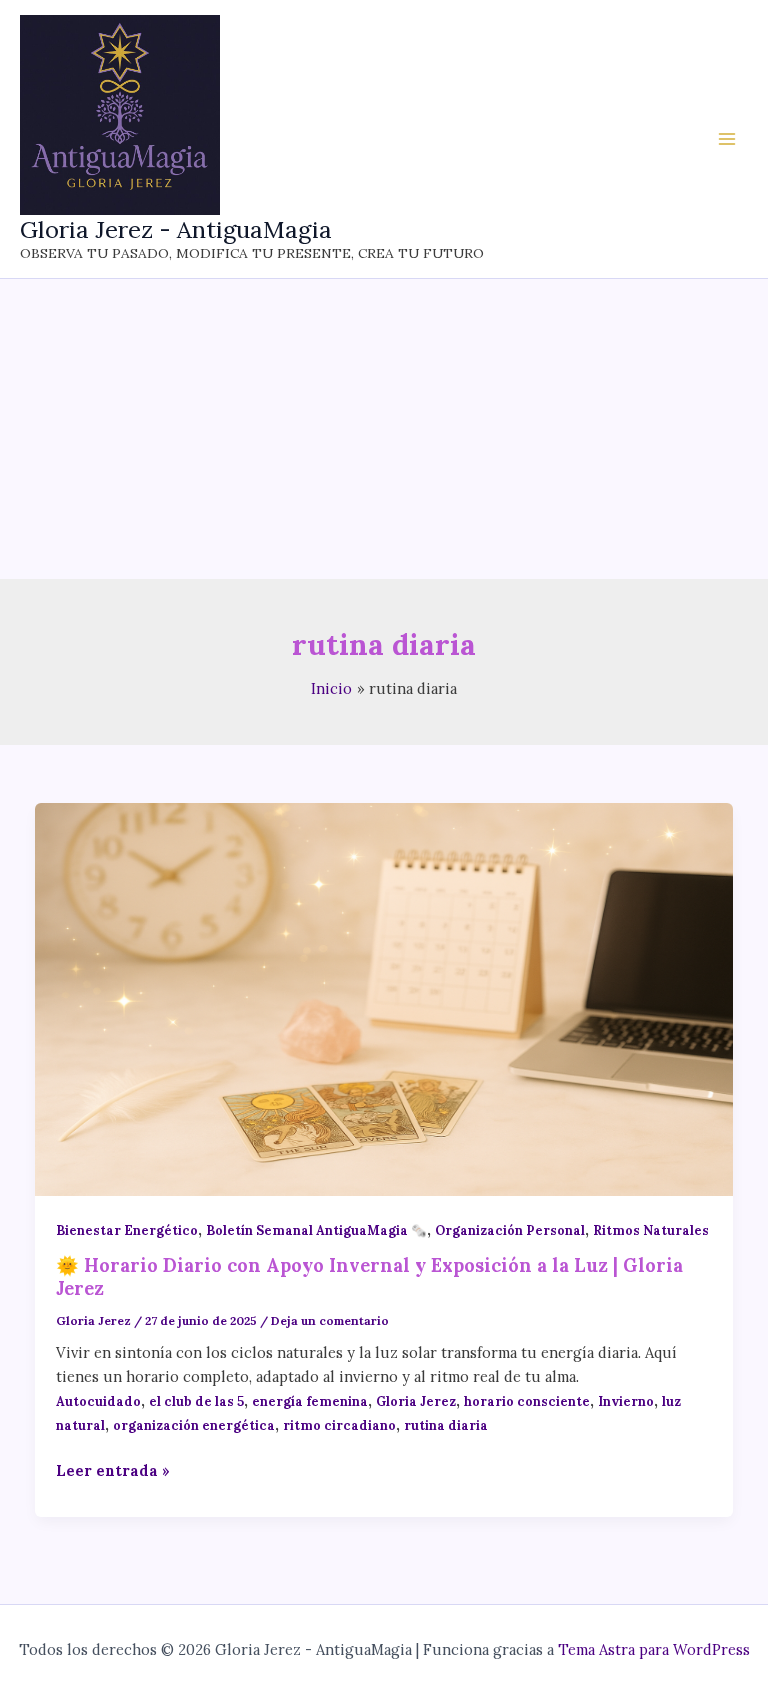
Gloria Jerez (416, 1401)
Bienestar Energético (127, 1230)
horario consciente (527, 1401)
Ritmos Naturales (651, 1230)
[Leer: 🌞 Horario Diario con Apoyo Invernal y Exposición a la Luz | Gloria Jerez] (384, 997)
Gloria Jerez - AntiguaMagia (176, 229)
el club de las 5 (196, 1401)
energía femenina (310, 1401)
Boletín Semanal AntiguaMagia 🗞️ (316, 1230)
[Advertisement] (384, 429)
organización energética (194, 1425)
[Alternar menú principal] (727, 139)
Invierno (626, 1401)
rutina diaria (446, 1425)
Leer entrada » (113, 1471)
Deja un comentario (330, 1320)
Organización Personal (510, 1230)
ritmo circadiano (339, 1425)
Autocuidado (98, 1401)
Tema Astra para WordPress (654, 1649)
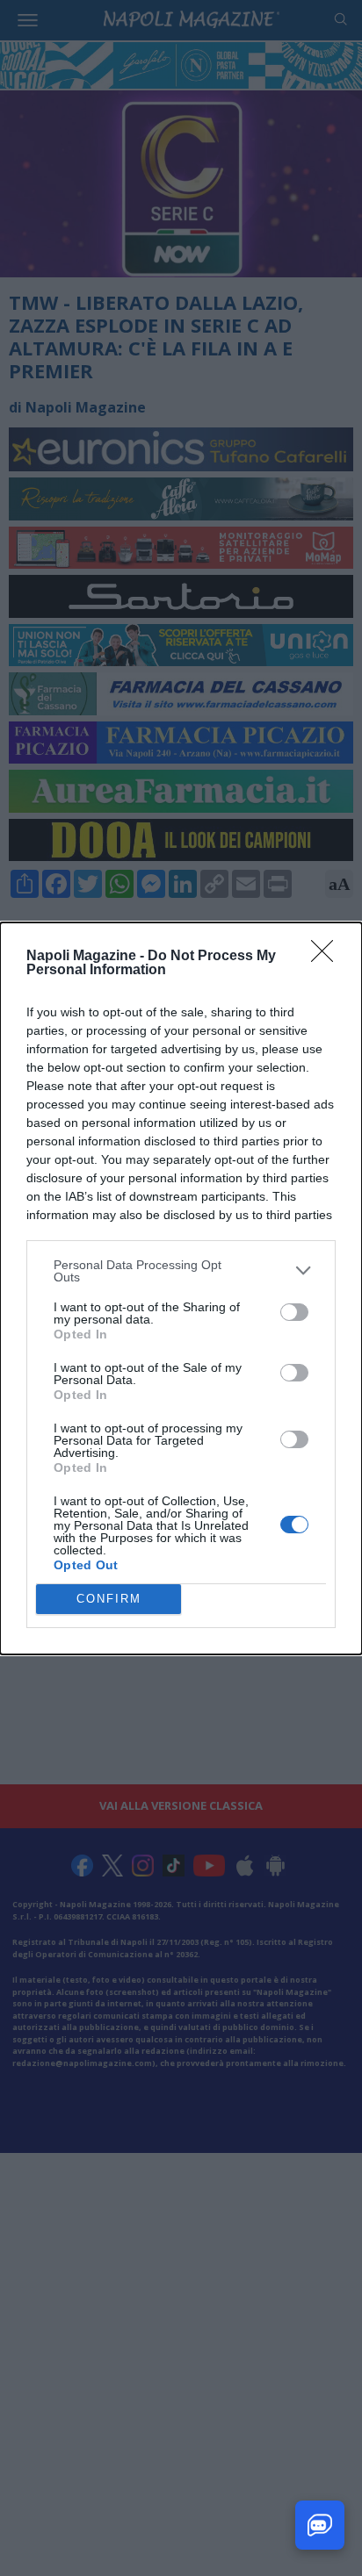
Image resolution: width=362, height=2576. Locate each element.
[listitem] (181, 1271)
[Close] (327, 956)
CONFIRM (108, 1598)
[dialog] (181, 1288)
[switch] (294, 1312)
+++
▶ _WHAT NEEDS TO BE DONE_: Although the entries contain pictures, copy everything else in them exactly.

▶ _THE COMPLETED TASK_:
Gloria Jerez (416, 1401)
Bienestar Energético (127, 1230)
horario consciente (527, 1401)
Ritmos Naturales (651, 1230)
[Leer: 🌞 Horario Diario con Apoyo Invernal y Exposición a la Luz | Gloria Jerez] (384, 997)
Gloria Jerez - AntiguaMagia (176, 229)
el club de las 5 (196, 1401)
energía femenina (310, 1401)
Boletín Semanal AntiguaMagia 🗞️ (316, 1230)
[Advertisement] (384, 429)
organización energética (194, 1425)
[Alternar menú principal] (727, 139)
Invierno (626, 1401)
rutina diaria (446, 1425)
Leer entrada » (113, 1471)
Deja un comentario (330, 1320)
Organización Personal (510, 1230)
ritmo circadiano (339, 1425)
Autocuidado (98, 1401)
Tema Astra para WordPress (654, 1649)
Image resolution: width=362, height=2576. Locate each element.
[listitem] (181, 1271)
[Close] (327, 956)
CONFIRM (108, 1598)
[dialog] (181, 1288)
[switch] (294, 1312)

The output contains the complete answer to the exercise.